Demand planning is the process of turning what actually sold into what you produce next, and then into the cash and capacity required to produce it. For a consumer brand selling through retail, that means starting from retailer sell-through rather than your own shipments, applying growth and seasonality assumptions, respecting production capacity, and producing a reorder or open-to-buy forecast at the SKU level. Every step depends on the freshness of the step before it.
Why can't you plan demand from ERP shipment data?
Your ERP knows what left your warehouse, not what left the shelf. Those two numbers are separated by however much inventory is sitting at the retailer, and they diverge most during launches, after promotions, and when a buyer over-orders then goes quiet. Planning against shipments means planning against your own past decisions rather than actual demand, which is how brands reorder into a channel that has already stalled.

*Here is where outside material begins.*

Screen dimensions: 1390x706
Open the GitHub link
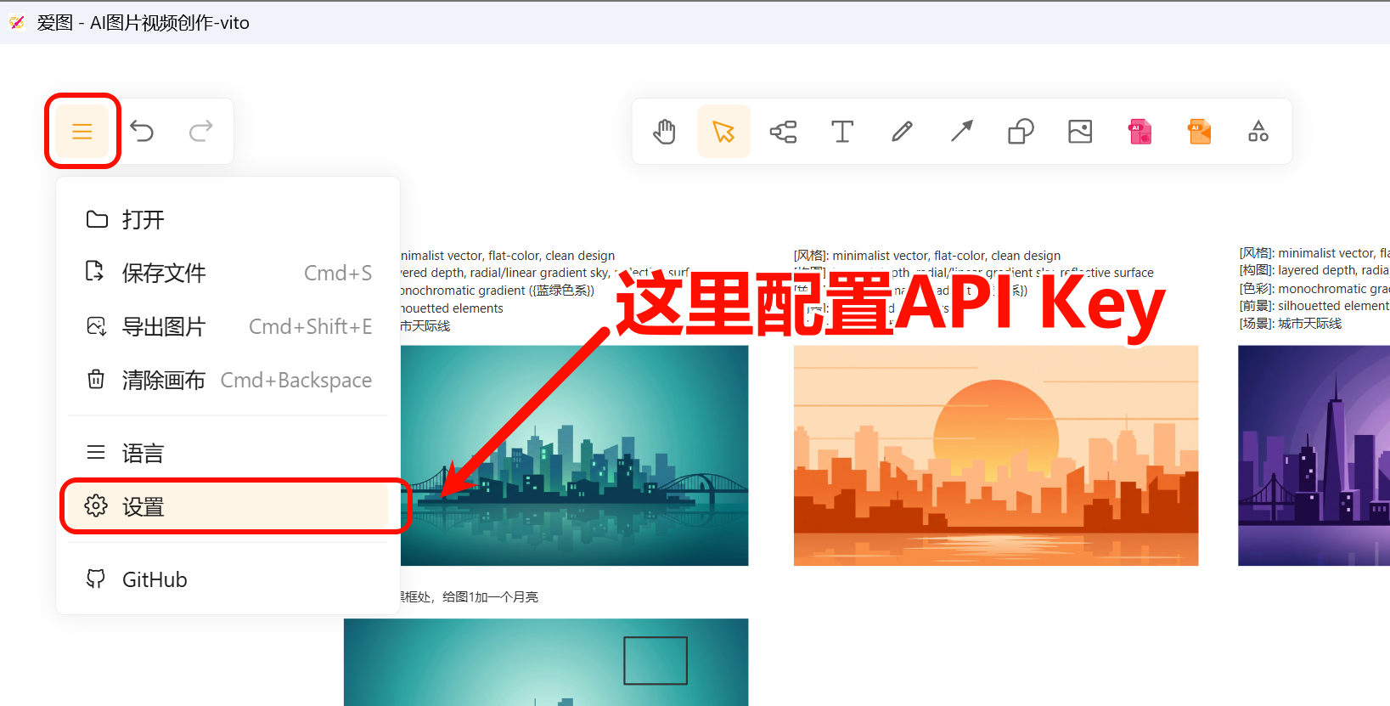click(x=228, y=579)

What is an open-to-buy forecast?
An open-to-buy forecast tells you how much inventory you can commit to purchasing or producing in a given period, given expected sell-through, current stock position, and any capacity limits. For consumer brands it has to run at the individual product level rather than by category, because the reorder decision itself happens per SKU. Useful versions recalculate live as growth and seasonality assumptions change instead of being rebuilt from scratch each cycle.

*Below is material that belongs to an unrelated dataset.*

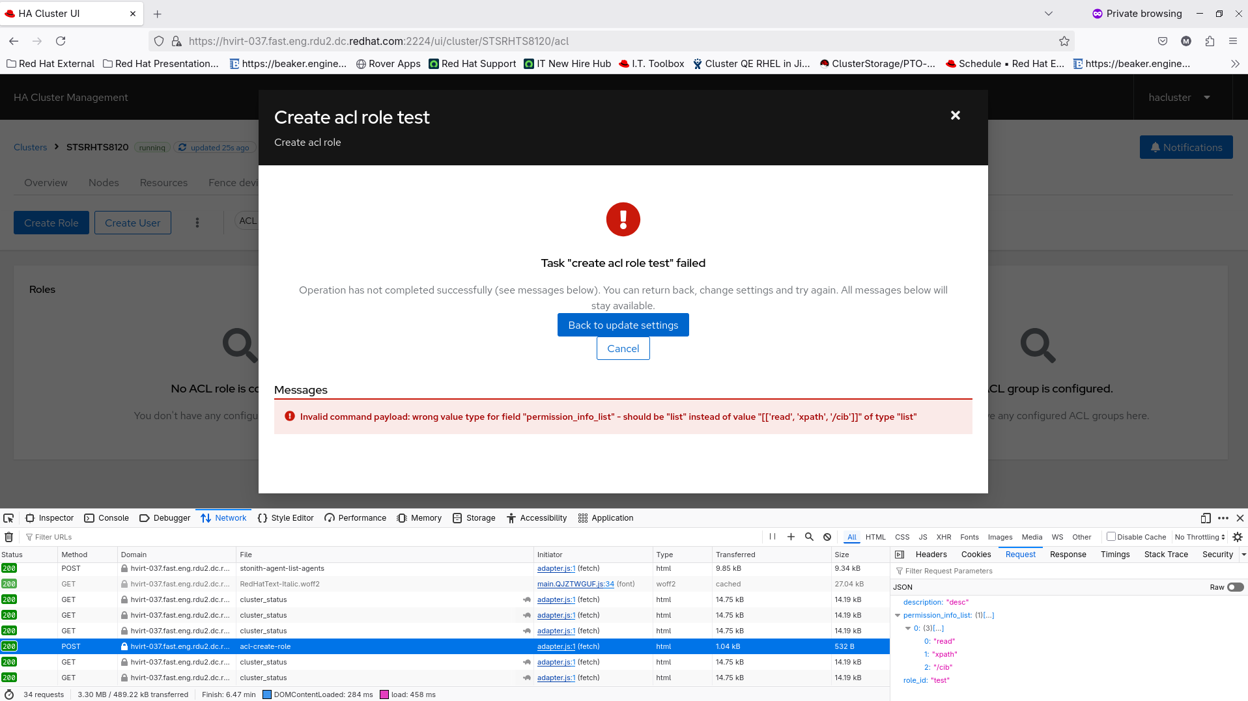Close the Create acl role dialog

How do you calculate weeks of supply across multiple retailers?
Weeks of supply is on-hand units divided by average weekly sell-through. The difficulty in retail is not the formula, it is that each retailer reports inventory and sales at different grains, on different refresh schedules, and with different product identifiers, so the inputs have to be normalized before the division means anything. Once the retail data sits in one modeled layer, weeks of supply and out-of-stock store counts become a query rather than a manual exercise.
How often should a consumer brand reforecast demand?
As often as the underlying retail data refreshes, which for most accounts means weekly. Brands forecasting quarterly on a 30 to 60 day reporting lag are making inventory and marketing commitments against numbers up to two months old, and the cost shows up in both directions at once as stockouts on the products that are moving and overspend on the ones that are not.